• RECORDS TO USE:
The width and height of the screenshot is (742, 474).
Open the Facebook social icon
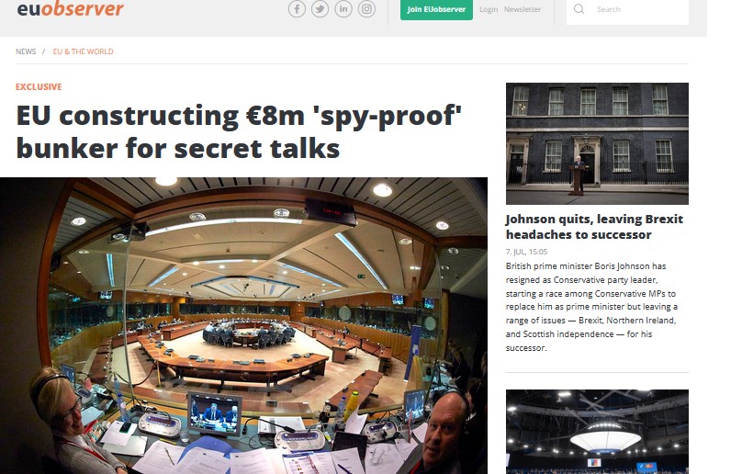coord(297,9)
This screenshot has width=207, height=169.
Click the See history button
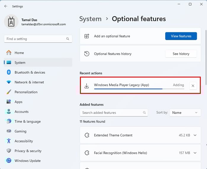pos(181,54)
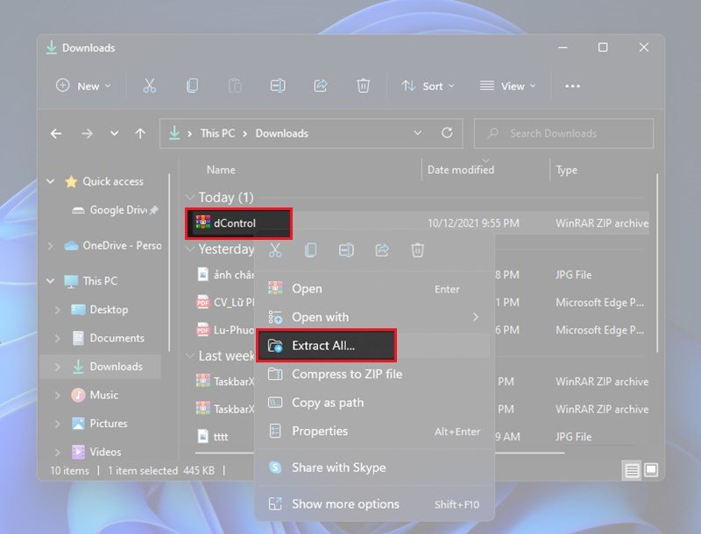Open the Sort dropdown
This screenshot has width=701, height=534.
point(428,86)
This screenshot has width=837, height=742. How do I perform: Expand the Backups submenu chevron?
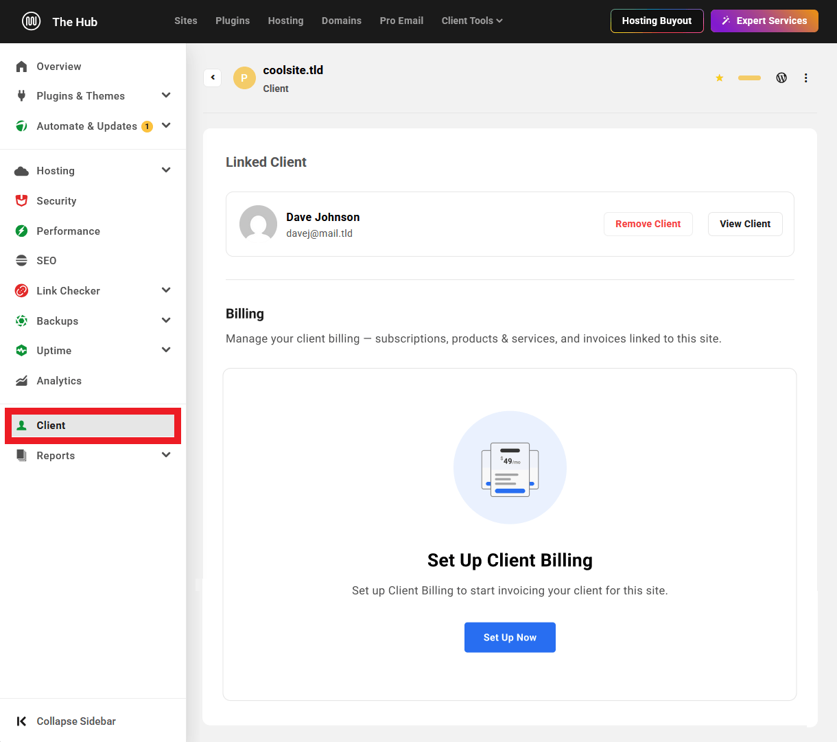coord(166,321)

• WORK REQUEST: Output the records above unchanged, minus their pictures.

• EXPECTED ANSWER:
The width and height of the screenshot is (742, 474).
Open the Facebook social icon
coord(297,9)
This screenshot has width=207, height=169.
Click the See history button
pos(181,54)
Open the Sort dropdown
This screenshot has width=701, height=534.
point(428,86)
This screenshot has width=837, height=742. How do I perform: Expand the Backups submenu chevron?
coord(166,321)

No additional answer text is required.